Ads related to the Georgia runoffs were given the green light to run again on Dec. 15 in a partial lifting of Facebook’s ban.

Facebook has still not said when it will lift its nationwide temporary political ad ban, and its Tuesday announcement did not clarify when the prohibition on Georgia runoff ads would end. 

An analysis the nonprofit advocacy group Avaaz shared with The Hill on Monday found that nearly 100 ads released by the campaigns of Sen. Kelly LoefflerKelly LoefflerWarnock picks up major abortion rights group's endorsement in reelection bid Trump endorses Hershel Walker for Georgia Senate seat Herschel Walker's entrance shakes up Georgia Senate race MORE (R-Ga.) and incumbent Republican David PerdueDavid PerdueTrump stokes GOP tensions in Georgia GOP sees Biden crises as boon for midterm recruitment Trump campaign, RNC refund donors another .8 million in 2021: NYT MORE, whose Senate term ended on Sunday, the Republican Party and top GOP super PACs included claims that had been debunked by third party fact-checkers. Some ads from other conservative-leaning groups appeared to use “discriminatory and sensationalist content” that seemingly violated Facebook’s policies.


The reimposition of the Georgia ad ban comes in the aftermath of the two high-profile Senate runoffs that are set to determine control of the upper chamber.

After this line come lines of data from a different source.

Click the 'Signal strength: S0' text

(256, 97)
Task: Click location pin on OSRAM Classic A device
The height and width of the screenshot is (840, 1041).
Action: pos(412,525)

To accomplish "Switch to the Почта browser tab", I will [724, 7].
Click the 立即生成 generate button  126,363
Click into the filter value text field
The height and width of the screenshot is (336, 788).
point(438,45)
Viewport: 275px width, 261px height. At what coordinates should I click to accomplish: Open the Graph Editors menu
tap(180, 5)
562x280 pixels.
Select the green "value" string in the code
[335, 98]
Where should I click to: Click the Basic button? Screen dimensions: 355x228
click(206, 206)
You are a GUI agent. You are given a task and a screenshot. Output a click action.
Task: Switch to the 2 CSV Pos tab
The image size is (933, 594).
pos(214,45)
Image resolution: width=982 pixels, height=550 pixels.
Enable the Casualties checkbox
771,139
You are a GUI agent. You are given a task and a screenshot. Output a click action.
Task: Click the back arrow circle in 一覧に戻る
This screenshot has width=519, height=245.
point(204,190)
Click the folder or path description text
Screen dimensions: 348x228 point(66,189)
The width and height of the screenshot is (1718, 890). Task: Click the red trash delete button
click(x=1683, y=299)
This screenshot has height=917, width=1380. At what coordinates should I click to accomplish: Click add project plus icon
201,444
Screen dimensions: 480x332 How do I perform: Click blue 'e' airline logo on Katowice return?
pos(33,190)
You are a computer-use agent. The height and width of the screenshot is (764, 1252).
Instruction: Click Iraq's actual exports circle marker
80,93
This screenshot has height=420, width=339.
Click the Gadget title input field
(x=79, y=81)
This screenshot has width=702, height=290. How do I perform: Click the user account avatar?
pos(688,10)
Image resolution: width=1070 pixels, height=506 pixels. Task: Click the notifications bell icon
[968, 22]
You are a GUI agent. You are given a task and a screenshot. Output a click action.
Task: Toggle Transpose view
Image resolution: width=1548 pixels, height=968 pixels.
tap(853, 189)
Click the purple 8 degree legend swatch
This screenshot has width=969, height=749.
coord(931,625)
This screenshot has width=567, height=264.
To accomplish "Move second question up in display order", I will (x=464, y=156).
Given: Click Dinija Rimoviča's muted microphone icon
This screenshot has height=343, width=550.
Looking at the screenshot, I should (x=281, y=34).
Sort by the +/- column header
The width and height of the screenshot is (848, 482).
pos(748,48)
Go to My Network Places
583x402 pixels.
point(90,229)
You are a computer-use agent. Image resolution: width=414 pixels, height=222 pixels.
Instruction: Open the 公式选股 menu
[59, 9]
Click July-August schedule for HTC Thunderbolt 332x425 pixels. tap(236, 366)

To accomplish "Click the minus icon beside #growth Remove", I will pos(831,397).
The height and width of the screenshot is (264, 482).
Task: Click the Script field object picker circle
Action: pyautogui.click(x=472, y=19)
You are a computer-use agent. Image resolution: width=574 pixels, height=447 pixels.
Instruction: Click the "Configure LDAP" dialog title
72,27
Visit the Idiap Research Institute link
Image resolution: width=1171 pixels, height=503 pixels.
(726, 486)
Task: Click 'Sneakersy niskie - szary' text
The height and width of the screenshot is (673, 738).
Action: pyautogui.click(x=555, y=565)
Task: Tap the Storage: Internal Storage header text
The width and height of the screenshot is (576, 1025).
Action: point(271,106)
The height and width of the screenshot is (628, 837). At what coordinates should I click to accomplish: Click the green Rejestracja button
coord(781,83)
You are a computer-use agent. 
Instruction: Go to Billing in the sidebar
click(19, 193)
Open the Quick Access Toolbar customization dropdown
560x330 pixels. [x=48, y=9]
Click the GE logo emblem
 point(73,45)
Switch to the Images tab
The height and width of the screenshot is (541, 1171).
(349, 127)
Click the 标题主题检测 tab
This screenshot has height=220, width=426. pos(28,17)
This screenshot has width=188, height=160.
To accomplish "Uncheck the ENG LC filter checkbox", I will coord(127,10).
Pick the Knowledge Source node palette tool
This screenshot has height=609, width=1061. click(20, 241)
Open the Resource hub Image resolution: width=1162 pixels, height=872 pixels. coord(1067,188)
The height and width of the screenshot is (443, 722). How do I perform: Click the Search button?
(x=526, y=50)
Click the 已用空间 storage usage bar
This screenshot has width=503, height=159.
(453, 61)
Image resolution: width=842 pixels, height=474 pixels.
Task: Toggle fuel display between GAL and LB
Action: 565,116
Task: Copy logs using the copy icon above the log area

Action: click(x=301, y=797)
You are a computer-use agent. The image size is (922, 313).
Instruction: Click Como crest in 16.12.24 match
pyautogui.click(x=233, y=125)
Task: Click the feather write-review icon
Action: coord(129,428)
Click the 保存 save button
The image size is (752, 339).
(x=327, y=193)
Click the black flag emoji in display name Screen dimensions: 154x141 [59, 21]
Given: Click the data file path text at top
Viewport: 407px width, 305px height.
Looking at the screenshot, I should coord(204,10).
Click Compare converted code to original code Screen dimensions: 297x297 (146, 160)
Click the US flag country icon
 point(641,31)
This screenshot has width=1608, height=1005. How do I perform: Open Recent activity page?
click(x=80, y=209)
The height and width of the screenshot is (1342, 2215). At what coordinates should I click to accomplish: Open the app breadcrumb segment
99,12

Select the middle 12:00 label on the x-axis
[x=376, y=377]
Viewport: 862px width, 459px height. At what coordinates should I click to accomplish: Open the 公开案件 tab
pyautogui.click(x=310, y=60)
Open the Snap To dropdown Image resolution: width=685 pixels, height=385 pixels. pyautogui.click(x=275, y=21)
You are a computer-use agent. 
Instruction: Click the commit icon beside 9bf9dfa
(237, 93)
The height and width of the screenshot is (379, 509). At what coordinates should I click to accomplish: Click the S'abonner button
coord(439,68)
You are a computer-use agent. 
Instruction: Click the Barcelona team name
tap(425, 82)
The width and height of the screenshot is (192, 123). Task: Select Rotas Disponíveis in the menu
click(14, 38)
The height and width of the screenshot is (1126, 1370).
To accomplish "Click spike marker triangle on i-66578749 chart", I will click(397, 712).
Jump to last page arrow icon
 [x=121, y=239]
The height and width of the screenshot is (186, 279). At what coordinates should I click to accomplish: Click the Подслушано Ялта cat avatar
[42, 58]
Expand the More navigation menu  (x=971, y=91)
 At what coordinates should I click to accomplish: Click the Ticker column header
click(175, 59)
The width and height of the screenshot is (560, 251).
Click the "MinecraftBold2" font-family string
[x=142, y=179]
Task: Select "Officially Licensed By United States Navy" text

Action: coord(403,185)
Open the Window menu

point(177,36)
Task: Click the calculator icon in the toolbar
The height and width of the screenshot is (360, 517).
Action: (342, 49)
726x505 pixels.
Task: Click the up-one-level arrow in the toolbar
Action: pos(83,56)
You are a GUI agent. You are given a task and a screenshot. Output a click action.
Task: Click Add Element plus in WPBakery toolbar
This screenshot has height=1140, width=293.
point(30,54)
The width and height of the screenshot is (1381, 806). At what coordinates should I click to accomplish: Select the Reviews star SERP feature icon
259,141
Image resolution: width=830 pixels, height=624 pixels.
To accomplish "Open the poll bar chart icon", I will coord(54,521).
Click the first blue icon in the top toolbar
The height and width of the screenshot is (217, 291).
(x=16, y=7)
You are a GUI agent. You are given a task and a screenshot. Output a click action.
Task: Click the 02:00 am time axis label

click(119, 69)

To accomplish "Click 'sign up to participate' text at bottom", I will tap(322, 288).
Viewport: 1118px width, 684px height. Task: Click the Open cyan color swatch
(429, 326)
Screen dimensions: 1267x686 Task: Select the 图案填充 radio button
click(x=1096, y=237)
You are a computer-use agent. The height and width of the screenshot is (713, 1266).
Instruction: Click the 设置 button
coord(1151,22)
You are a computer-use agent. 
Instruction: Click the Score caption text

Democrat Raphael WarnockRaphael WarnockTrump says Stacey Abrams 'might be better than existing governor' Kemp Trump stokes GOP tensions in Georgia The Memo: Trump's Arizona embarrassment sharpens questions for GOP MORE is already projected to have defeated Loeffler and Jon OssoffJon OssoffThe Memo: Trump's Arizona embarrassment sharpens questions for GOP Progressive poll finds support for solar energy tax credit legislation Stacey Abrams backs Senate Democrats' voting rights compromise MORE (D) currently holds a roughly 16,000-vote lead over Perdue, though that race is still too close to call.

Should Ossoff win, Democrats would hold a 50-50 majority in the Senate with Vice President-elect Kamala HarrisKamala HarrisTwo 'View' hosts test positive for coronavirus ahead of Harris interview Rep. Karen Bass to run for mayor of Los Angeles: report Biden taps big bank skeptic to for top regulatory post MORE having the ability to cast tie-breaking votes. His win would also mean that President-elect Joe Biden would enter office with Democratic control of both chambers of Congress, easing his path to passing legislative priorities and confirming members of his administration.